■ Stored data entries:
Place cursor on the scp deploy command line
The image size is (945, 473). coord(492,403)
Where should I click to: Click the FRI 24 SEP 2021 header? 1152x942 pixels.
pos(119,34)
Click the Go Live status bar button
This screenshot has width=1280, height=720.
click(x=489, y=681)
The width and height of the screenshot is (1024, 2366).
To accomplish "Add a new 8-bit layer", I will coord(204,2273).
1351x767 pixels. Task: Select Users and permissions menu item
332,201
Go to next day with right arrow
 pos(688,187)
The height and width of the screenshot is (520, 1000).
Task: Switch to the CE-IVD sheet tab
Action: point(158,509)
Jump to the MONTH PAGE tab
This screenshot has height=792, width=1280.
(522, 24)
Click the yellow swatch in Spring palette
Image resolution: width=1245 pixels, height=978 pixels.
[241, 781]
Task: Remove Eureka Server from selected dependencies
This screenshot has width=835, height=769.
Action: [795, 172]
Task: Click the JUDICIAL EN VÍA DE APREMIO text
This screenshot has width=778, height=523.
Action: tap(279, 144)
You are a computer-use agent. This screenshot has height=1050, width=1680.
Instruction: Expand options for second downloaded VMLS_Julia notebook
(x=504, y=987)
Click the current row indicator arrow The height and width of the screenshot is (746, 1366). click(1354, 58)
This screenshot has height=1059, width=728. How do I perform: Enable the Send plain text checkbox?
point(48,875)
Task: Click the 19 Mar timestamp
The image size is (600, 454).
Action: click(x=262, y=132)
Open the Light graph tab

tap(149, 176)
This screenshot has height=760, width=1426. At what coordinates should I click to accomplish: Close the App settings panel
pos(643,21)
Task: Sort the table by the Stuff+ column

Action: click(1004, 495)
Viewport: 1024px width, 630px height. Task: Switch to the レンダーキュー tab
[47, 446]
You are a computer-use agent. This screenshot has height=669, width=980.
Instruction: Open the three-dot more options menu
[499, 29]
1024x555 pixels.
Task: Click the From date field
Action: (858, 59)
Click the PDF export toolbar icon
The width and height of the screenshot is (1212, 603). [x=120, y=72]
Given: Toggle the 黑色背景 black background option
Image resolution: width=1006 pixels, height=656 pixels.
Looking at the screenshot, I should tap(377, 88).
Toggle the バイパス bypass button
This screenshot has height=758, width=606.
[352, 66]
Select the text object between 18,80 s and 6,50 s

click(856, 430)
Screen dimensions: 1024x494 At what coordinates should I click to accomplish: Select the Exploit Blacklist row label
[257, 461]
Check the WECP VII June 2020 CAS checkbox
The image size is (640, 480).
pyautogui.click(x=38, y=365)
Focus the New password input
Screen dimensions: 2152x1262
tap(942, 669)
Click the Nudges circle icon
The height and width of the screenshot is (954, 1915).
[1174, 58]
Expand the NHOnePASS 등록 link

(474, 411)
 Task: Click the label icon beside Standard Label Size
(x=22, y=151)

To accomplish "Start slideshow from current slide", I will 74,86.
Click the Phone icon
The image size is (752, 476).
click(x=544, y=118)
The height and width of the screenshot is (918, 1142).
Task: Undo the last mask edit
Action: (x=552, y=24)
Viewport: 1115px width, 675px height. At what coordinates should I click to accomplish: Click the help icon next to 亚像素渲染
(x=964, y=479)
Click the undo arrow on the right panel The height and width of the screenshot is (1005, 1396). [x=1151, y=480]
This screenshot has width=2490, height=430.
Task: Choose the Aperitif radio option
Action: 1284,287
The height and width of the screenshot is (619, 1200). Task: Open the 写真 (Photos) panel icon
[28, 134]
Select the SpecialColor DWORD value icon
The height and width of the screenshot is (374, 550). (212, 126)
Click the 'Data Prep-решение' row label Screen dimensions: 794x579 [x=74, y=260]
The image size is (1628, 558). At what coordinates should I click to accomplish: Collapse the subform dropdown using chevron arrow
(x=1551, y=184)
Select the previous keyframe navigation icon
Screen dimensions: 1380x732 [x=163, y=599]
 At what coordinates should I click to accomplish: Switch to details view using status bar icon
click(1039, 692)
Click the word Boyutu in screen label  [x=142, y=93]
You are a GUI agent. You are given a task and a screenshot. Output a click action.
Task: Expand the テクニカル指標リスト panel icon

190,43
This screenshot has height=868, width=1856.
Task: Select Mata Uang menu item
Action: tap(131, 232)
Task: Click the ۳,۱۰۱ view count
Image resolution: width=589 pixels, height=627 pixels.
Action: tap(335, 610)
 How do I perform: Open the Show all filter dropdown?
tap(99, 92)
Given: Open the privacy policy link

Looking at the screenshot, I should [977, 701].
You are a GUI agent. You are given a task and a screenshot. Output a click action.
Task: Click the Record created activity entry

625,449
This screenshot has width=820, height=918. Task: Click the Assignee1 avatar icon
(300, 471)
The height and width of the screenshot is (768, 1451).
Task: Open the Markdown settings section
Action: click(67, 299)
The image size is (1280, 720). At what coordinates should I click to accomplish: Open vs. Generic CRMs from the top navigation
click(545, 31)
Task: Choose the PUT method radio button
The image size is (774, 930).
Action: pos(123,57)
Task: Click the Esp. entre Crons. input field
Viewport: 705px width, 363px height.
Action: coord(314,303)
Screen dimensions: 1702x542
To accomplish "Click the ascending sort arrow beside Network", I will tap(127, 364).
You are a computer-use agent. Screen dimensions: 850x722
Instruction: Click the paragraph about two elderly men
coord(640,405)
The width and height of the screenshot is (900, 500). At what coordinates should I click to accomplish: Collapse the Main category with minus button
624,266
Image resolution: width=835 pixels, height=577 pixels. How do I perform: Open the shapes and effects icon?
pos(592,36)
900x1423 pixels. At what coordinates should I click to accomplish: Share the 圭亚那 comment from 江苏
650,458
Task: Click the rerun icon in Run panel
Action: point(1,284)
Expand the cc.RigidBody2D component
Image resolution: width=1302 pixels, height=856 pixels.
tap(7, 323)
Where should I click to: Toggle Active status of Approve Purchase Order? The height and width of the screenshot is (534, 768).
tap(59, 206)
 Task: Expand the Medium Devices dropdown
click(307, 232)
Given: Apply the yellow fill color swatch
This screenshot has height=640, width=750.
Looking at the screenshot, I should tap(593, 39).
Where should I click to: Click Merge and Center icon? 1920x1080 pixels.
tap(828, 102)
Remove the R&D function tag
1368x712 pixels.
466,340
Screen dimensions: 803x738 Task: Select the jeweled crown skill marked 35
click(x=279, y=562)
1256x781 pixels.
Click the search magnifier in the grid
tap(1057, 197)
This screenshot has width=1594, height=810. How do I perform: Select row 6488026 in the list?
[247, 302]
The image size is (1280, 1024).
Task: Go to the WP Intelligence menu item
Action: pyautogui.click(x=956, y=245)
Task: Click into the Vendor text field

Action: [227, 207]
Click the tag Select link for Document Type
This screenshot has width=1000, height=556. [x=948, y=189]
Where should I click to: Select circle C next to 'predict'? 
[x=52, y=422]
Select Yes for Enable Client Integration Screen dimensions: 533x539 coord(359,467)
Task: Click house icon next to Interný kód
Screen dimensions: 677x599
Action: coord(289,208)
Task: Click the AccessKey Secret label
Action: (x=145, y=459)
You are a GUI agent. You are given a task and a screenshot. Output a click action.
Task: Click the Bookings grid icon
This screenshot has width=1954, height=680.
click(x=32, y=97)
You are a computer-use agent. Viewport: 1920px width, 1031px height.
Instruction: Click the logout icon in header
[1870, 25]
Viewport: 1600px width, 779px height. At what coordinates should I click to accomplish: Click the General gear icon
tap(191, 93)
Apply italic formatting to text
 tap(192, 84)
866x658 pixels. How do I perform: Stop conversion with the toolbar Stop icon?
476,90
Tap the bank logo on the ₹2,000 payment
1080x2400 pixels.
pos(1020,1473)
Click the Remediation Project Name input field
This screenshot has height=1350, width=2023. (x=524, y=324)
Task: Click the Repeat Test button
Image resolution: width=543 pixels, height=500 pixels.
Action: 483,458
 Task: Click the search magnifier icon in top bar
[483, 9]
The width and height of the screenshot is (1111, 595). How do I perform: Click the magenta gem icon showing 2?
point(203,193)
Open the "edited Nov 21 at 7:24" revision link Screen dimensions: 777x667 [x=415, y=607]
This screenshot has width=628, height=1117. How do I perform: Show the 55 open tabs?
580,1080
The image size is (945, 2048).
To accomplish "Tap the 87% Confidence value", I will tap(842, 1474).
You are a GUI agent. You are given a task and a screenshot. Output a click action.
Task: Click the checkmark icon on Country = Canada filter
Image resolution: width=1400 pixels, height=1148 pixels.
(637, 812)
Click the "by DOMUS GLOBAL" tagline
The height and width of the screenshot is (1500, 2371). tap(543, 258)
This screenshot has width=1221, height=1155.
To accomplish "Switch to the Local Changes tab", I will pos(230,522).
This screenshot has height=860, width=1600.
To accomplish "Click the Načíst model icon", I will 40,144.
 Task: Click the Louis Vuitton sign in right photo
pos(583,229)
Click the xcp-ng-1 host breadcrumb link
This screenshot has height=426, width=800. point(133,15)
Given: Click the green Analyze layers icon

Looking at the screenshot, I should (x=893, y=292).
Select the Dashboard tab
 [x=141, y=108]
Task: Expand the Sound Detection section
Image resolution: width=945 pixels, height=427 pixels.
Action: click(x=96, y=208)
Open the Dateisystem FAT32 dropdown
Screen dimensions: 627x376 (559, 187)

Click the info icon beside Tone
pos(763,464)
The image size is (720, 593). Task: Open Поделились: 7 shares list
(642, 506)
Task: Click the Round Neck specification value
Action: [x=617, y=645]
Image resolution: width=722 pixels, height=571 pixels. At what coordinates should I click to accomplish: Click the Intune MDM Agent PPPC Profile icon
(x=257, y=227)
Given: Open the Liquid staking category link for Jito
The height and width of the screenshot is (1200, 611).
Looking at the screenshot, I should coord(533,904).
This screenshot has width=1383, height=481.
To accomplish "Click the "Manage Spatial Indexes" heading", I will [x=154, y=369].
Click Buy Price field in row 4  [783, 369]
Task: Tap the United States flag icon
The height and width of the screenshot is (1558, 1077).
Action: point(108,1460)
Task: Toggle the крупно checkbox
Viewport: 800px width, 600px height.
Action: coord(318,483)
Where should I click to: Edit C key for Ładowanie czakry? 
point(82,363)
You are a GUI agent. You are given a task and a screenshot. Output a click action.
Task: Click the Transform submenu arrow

■ Problem to solve:
Every line in the entries above that has the word "computer" should be identified and copied.

■ Task response:
You are a computer-use agent. This screenshot has height=1050, width=1680.
You are a computer-use agent. This screenshot has height=669, width=980.
You are a computer-use agent. Screen dimensions: 850x722
You are a computer-use agent. Viewport: 1920px width, 1031px height.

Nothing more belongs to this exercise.